Collect each line below that contains the word "layer". Case matters.

====================

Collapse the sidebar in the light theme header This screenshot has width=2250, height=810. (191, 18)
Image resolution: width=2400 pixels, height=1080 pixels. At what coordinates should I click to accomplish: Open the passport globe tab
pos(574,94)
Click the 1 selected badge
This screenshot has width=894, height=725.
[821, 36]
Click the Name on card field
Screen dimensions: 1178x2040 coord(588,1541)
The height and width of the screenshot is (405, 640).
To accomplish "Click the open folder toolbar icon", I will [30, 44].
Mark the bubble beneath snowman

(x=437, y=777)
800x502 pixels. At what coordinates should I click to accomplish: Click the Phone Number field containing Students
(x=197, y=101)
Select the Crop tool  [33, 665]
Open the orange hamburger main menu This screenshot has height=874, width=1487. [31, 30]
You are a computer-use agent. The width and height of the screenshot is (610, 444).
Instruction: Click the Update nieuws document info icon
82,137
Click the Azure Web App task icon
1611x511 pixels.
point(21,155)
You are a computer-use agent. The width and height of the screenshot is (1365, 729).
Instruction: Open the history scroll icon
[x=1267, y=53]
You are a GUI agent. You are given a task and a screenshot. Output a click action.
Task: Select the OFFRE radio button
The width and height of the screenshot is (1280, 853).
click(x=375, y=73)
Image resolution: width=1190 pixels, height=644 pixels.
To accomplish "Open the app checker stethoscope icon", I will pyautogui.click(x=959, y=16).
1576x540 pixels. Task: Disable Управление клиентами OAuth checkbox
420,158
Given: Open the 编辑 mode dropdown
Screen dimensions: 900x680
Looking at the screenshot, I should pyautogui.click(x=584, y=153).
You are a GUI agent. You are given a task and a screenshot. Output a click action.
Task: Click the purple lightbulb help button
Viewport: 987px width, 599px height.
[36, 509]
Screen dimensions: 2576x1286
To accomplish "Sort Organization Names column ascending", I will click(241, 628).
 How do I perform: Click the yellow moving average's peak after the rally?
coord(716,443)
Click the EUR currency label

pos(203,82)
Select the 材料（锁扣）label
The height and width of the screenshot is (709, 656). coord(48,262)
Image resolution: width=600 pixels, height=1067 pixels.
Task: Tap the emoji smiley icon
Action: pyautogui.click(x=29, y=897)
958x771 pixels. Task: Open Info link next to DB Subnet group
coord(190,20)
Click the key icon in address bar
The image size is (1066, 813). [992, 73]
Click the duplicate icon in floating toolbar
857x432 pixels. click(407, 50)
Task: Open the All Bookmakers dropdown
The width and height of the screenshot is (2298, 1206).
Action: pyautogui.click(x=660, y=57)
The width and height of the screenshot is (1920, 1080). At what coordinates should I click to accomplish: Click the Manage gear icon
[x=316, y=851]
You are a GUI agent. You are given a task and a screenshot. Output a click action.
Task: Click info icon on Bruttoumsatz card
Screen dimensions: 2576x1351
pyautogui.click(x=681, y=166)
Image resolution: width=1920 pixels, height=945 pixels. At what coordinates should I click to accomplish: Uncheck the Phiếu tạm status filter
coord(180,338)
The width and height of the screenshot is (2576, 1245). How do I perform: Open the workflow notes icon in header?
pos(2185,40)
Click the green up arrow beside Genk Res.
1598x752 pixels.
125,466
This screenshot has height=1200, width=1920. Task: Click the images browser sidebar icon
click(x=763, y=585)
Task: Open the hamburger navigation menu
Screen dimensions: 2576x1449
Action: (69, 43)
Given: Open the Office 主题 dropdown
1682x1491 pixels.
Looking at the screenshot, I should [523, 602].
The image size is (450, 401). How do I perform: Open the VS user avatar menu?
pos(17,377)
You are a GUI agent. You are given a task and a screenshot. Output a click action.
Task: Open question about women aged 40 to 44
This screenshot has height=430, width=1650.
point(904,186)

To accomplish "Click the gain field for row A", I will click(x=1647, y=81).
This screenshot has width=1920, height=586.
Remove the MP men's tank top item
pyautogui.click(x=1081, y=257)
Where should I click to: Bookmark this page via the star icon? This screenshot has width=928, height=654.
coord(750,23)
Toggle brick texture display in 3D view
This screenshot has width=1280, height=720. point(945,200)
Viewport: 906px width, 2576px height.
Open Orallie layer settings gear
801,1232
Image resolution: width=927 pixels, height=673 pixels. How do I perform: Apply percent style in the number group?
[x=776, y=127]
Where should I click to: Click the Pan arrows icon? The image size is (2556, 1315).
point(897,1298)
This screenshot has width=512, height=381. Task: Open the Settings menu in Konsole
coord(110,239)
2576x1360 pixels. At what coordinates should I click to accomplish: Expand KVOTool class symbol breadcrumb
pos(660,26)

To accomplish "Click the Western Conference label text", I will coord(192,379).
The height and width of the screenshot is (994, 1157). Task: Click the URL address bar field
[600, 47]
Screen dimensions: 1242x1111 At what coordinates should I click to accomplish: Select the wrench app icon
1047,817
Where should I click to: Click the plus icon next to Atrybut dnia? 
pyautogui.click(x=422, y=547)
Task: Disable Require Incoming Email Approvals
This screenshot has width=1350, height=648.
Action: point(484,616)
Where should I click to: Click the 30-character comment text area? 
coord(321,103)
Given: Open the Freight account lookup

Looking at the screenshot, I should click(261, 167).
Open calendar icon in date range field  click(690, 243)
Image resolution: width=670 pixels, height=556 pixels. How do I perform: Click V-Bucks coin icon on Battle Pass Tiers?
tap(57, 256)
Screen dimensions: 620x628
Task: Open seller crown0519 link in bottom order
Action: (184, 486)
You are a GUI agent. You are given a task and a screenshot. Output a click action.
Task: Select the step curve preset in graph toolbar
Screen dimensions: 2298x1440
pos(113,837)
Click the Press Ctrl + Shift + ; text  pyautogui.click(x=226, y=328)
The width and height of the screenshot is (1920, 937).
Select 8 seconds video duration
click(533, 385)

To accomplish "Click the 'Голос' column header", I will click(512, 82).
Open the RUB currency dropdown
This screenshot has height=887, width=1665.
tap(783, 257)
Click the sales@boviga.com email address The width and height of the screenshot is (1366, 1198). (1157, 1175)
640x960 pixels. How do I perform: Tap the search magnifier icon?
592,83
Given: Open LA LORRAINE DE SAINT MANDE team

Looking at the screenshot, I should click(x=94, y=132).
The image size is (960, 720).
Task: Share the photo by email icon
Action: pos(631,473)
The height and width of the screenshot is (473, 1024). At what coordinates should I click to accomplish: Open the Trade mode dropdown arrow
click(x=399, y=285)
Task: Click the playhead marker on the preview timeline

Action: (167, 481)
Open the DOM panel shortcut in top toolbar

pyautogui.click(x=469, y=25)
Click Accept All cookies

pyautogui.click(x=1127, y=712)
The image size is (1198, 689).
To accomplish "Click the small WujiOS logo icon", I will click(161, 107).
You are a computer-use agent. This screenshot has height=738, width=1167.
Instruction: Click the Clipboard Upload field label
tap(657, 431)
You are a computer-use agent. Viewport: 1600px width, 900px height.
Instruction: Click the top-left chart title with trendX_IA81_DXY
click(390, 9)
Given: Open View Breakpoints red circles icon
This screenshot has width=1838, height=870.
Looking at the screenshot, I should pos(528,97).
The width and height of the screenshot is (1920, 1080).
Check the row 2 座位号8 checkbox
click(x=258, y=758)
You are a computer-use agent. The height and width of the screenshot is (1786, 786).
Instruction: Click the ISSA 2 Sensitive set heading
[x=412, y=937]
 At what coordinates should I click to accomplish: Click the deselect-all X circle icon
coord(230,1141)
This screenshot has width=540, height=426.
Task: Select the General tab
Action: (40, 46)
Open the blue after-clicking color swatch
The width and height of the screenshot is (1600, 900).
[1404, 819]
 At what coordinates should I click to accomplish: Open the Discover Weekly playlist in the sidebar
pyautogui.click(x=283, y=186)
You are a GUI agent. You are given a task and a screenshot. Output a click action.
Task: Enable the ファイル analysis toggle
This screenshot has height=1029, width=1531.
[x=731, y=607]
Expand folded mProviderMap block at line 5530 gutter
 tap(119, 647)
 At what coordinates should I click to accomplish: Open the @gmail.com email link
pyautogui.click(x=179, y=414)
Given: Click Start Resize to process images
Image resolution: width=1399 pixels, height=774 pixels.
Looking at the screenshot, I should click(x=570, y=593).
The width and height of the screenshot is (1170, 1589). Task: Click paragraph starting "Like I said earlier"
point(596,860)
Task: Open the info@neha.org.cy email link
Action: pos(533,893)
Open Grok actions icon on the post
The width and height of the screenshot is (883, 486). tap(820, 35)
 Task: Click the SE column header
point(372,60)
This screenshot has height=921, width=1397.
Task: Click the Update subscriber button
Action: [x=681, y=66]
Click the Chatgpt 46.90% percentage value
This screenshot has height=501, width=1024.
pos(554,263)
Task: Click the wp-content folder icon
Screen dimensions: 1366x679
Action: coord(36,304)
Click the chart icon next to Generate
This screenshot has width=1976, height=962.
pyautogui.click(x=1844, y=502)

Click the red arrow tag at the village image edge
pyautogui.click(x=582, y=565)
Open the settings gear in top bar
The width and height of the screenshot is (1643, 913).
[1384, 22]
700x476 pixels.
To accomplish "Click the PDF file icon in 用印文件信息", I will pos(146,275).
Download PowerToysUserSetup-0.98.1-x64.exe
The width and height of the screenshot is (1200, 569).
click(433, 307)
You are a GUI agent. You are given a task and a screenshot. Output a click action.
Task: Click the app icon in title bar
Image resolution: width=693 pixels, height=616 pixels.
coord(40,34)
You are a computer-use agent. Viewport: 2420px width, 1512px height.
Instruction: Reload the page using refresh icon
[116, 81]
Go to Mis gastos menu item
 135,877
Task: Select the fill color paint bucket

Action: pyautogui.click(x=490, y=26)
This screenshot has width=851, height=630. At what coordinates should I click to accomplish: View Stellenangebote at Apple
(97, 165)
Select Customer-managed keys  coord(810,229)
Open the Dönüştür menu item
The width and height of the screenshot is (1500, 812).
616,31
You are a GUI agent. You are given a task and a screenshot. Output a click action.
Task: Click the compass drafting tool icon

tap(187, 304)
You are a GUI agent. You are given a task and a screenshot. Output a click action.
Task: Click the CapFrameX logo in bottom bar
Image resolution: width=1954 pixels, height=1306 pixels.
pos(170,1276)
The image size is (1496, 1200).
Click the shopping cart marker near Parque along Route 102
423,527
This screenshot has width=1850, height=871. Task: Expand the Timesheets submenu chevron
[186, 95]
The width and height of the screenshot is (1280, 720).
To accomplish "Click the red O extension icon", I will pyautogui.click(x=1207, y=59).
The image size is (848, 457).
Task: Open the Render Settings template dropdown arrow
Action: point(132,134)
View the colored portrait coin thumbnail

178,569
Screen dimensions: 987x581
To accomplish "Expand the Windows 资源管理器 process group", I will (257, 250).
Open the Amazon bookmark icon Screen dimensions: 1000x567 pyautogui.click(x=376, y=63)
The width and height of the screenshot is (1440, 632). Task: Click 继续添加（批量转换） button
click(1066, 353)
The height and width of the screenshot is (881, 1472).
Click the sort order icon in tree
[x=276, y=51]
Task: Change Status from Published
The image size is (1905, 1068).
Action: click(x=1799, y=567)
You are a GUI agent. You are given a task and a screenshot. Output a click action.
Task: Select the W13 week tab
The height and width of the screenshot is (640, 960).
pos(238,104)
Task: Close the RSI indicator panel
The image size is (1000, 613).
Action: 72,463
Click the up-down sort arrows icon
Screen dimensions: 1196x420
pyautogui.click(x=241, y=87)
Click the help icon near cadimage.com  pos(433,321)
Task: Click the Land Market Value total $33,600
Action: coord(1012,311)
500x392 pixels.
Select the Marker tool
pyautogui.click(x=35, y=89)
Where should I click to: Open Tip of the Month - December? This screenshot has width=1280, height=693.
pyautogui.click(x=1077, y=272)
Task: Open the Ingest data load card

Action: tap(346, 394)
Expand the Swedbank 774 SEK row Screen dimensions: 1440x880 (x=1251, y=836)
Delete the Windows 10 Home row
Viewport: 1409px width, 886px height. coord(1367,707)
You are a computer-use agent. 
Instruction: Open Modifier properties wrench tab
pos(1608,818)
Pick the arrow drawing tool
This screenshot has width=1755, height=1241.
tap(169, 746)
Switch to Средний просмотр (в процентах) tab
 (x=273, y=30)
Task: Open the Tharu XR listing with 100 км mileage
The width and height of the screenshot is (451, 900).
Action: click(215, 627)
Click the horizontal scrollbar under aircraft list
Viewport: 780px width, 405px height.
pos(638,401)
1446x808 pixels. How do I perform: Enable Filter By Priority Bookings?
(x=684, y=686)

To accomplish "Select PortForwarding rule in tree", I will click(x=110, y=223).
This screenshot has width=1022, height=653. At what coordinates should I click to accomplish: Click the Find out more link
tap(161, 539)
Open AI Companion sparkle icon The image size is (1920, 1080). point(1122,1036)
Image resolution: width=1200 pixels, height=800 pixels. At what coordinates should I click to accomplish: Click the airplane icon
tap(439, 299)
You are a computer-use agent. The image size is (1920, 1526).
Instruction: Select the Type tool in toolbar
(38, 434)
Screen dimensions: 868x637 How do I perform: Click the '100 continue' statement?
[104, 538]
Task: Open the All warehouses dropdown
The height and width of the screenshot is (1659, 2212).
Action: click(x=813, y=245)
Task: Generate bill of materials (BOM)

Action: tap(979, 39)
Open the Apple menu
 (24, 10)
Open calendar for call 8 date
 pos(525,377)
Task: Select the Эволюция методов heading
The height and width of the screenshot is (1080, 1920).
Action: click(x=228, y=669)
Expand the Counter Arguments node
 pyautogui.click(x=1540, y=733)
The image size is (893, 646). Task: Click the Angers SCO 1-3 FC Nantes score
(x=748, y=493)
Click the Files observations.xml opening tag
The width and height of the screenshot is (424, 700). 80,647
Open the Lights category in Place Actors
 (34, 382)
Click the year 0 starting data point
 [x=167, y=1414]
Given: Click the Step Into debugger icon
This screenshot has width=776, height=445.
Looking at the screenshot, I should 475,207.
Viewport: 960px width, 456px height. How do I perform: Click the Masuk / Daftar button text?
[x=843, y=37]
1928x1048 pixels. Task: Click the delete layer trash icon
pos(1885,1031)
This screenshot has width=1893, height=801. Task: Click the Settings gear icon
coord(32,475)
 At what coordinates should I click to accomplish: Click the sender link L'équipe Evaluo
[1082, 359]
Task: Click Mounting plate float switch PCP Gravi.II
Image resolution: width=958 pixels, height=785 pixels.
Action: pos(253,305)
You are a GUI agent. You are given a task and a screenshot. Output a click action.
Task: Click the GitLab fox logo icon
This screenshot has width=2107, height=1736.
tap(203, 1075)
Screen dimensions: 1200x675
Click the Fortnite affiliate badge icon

====================

**Result of the exercise**:
Open Orallie layer settings gear
1928x1048 pixels. Task: Click the delete layer trash icon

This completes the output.